The international car-sharing service Zipcar recently expanded its footprint in the Memphis area with the addition of a new location at Christian Brothers University.
(Daily News/Patrick Lantrip)
Humility, of course, refers to the gray four-door Ford Focus parked on CBU’s campus that students will be able to reserve for as little as an hour or for multiple days, through Zipcar, a car-sharing service billed as an alternative to both car ownership and traditional rental facilities.
“In Memphis, we are continuing to look at different areas, and hopefully we can continue with our expansion efforts,” Vilaire Lazard, Zipcar’s Southeast area general manager said. “Once the students know what the service is and what the benefits are, it’s something that sells itself.”
Humility will now join eight other Zipcars at four other locations in Memphis, which include Memphis International Airport, Rhodes College, the Downtown Memphis Commission and First Congregational Church.
Zipcar, which was founded in 2000, broke into the Memphis market in 2013 with just four cars, but has since expanded to 23 cars and 1,400 members statewide.
Signing up for the service is as simple as joining, reserving and driving, Lazard said.
Once the Zipcar app is downloaded members only need a driver’s licenses, a credit or debit card and a selfie.
“From the time you download the app to the time that you are approved, it’s pretty much a three- to four-minute process,” Lazard said.
From that point members will be able to choose from several packages that include varying monthly and driving rates depending on how much they plan on using the service, and will have access to the company’s fleet of more than 12,000 cars worldwide.
“With our success and our continued expansion efforts, it just says that opportunities for cities to become more sustainable are out there,” Lazard said.
“It just says that opportunities for cities to become more sustainable are out there.”
Southeast area general manager
However, the car-sharing service is not just for students.
Suzanne Carlson, transportation and mobility project manager at Innovate Memphis, works with Zipcar through their Commute Options initiative, which works with employers to encourage alternative transportation choices that will improve economic and public health.

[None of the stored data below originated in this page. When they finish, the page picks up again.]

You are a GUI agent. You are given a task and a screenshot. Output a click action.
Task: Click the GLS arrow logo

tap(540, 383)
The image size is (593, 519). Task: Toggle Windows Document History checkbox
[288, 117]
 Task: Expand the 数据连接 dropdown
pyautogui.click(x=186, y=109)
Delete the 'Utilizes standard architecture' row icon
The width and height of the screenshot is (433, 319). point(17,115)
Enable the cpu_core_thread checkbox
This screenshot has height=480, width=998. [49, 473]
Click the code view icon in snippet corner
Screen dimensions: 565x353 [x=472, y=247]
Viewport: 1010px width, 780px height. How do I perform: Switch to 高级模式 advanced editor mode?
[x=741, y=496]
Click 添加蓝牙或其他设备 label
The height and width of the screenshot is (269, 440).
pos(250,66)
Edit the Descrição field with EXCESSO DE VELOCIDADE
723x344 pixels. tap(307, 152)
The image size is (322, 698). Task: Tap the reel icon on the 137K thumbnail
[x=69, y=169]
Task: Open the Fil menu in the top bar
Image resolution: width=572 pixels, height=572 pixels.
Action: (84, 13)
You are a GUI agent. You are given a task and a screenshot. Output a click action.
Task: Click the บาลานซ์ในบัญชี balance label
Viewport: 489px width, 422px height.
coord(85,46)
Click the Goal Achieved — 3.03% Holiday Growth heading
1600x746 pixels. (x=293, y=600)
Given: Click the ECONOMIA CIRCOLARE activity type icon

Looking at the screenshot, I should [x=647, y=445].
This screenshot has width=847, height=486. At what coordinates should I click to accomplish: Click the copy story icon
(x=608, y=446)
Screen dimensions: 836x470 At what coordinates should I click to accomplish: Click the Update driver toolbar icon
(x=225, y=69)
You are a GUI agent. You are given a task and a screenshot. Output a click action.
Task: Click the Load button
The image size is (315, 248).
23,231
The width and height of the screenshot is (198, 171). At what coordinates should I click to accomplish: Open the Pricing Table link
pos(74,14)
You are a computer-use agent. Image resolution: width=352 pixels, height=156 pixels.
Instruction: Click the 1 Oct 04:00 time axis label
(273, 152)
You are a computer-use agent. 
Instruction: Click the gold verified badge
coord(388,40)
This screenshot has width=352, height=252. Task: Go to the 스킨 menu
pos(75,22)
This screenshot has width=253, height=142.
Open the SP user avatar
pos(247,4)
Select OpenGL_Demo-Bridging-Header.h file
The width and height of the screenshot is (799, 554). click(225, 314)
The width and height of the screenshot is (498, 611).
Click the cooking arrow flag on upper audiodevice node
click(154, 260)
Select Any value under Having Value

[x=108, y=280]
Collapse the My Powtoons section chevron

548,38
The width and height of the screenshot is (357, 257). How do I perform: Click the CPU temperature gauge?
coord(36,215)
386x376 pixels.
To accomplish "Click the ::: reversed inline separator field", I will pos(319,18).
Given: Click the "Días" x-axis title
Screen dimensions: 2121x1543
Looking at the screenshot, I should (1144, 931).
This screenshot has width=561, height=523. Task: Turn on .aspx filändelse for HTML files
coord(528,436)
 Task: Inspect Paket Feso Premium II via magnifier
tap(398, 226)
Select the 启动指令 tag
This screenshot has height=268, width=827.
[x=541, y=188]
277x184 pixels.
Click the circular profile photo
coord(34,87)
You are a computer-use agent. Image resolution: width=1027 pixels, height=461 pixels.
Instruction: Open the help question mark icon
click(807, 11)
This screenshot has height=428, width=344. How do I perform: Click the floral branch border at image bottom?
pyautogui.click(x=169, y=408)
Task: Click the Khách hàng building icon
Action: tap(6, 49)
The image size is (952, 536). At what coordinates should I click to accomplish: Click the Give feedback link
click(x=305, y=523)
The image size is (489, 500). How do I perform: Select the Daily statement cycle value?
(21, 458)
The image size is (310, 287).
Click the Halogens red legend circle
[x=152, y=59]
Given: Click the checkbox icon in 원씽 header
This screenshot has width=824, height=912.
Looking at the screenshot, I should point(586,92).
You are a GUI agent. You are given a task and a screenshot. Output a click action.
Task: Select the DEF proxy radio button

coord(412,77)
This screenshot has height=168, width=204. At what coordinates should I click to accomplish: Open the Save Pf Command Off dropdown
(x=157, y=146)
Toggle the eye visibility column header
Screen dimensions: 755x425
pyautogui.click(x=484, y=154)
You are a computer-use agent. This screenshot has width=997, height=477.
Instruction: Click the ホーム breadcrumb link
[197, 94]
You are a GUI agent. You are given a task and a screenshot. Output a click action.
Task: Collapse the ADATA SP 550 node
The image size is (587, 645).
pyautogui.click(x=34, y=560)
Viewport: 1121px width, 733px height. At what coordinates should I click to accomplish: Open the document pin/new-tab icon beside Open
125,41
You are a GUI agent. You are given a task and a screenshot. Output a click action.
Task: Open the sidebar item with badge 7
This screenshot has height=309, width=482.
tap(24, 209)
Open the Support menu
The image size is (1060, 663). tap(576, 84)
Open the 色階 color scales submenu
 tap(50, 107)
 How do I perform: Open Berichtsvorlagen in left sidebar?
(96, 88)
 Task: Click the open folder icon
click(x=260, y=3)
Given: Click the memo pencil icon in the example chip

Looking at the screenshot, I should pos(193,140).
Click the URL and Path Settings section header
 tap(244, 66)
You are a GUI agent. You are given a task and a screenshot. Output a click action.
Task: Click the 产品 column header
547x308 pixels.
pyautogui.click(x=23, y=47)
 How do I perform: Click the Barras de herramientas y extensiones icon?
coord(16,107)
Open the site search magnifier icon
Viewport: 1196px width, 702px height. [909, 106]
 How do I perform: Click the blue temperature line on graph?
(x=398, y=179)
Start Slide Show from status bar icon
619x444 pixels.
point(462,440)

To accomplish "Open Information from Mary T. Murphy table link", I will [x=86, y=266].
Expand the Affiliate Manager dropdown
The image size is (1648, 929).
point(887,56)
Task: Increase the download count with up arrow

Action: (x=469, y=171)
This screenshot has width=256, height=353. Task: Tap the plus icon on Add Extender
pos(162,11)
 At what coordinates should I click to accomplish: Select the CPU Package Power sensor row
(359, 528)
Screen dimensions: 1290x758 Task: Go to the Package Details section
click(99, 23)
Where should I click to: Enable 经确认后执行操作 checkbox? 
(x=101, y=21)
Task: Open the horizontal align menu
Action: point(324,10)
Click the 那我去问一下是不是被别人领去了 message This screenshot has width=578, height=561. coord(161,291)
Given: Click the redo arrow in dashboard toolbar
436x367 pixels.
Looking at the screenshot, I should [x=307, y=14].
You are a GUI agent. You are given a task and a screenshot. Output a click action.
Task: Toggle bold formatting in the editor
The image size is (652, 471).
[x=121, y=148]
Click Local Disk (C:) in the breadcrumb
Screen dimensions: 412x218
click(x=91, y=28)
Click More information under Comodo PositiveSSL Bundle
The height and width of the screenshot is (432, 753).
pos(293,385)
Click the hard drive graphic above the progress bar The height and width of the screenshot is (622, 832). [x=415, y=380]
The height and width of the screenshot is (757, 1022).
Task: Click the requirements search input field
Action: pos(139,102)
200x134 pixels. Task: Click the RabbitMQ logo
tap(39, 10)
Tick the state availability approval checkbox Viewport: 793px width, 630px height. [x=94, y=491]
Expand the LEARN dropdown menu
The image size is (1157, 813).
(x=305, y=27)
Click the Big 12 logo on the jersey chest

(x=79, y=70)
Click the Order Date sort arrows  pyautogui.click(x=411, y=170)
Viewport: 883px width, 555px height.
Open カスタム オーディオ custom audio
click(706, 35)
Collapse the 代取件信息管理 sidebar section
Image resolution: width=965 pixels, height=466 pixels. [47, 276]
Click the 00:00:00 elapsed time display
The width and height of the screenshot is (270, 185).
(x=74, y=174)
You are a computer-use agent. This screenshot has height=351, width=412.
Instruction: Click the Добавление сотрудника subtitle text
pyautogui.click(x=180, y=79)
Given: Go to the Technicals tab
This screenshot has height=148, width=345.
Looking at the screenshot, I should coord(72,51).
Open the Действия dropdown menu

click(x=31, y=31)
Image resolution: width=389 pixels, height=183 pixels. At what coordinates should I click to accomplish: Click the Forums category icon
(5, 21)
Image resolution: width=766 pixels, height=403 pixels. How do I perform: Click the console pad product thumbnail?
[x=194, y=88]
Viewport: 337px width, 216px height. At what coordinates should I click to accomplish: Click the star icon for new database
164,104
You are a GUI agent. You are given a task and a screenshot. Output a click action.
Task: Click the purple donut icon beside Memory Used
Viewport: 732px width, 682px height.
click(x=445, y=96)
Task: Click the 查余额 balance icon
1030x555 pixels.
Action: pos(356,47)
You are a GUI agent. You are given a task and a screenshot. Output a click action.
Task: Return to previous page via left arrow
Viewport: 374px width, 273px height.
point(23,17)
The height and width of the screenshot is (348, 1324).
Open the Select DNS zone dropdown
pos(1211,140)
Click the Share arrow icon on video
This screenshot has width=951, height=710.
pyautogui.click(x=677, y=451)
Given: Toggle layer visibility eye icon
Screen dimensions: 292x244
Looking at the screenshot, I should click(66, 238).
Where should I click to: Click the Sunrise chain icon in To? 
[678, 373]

One of the ways Carlson’s organization helps employers identify alternative transportation options is to survey employees about how they get to work and any possible roadblocks they might have when it comes to commuting.
“One thing that we’re finding in a lot surveys is that people need their car during the workday,” Carlson said. “They either need it for work purposes or they might need it to run an errand or they don’t have lunch nearby, so they might just like the comfort of a vehicle, so we are working with Zipcar to expand their cars in Memphis.”
Programs like Zipcar may help alleviate some of the transportation woes business travelers and professionals face in areas where parking is at a premium, Carlson said.
“I have a membership card that unlocks the car,” Carlson said. “From my office, there are cars on South Main at Huling, so I can reserve one of those, walk over there, take the car and then check it back in at the same location.”
As for the name Humility, Lazard said Zipcar just wants to make the driving experience as personal as possible. For example, Zipcar recently launched several new cars in Baton Rouge, Louisiana, and named one of the cars after the city’s mayor.
“Because Memphis is a really good city and a lot of people out there are very humble,” Lazard, who is based out of Atlanta, said. “We thought, ‘Hey, let’s name the car Humility.’”
Humility now takes her rightful place alongside Velveeta, Jerrod, Mellow, Cappetta and the other Memphis Zipcars.
“This is a service for the community, and depending on the community, if they want us to choose some names, as long as no other vehicle in our system has that name, we’re more than happy to accommodate them,” Lazard said.